The 17-year-old Ms Yousafzai, from Pakistan and the youngest ever Nobel winner, and Indian Mr Satyarthi, age 60, collected the award at a ceremony in the Norwegian capital to a standing ovation.
Saying that all children have a right to childhood and education instead of forced labour, Nobel committee chairman Thorbjorn Jagland said “this world conscience can find no better expression than through” this year’s winners.
The Nobel awards in medicine, physics, chemistry and literature are set to be presented in Stockholm later.
The award ceremonies are always held on December 10, the anniversary of prize founder Alfred Nobel’s death in 1896.
Ms Yousafzai said she hopes her prize will inspire young girls all over the world to fight for their rights and step forward to lead.
She was shot by the Taliban in October 2012 for asserting her right to an education. She said the time is now for women to proclaim their rights and that “change is coming”.

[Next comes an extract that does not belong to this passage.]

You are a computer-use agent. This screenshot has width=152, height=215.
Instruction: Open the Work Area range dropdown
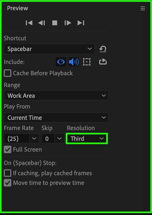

Ms Yousafzai insisted she felt the bond of a global sisterhood of sorts, with women gathering the strength to fight for equality. She said: “It’s their voice that I will be raising today.”
In his speech to the gathering, Mr Jagland related how Ms Yousafzai was shot and said Islamic extremist groups dislike knowledge because it is a condition for freedom.
“Attendance at school, especially by girls, deprives such forces from power,” he said.
He mentioned Mr Satyarthi’s vision of ending child labour and how he abandoned a career as an electrical engineer in 1980 to fight for it.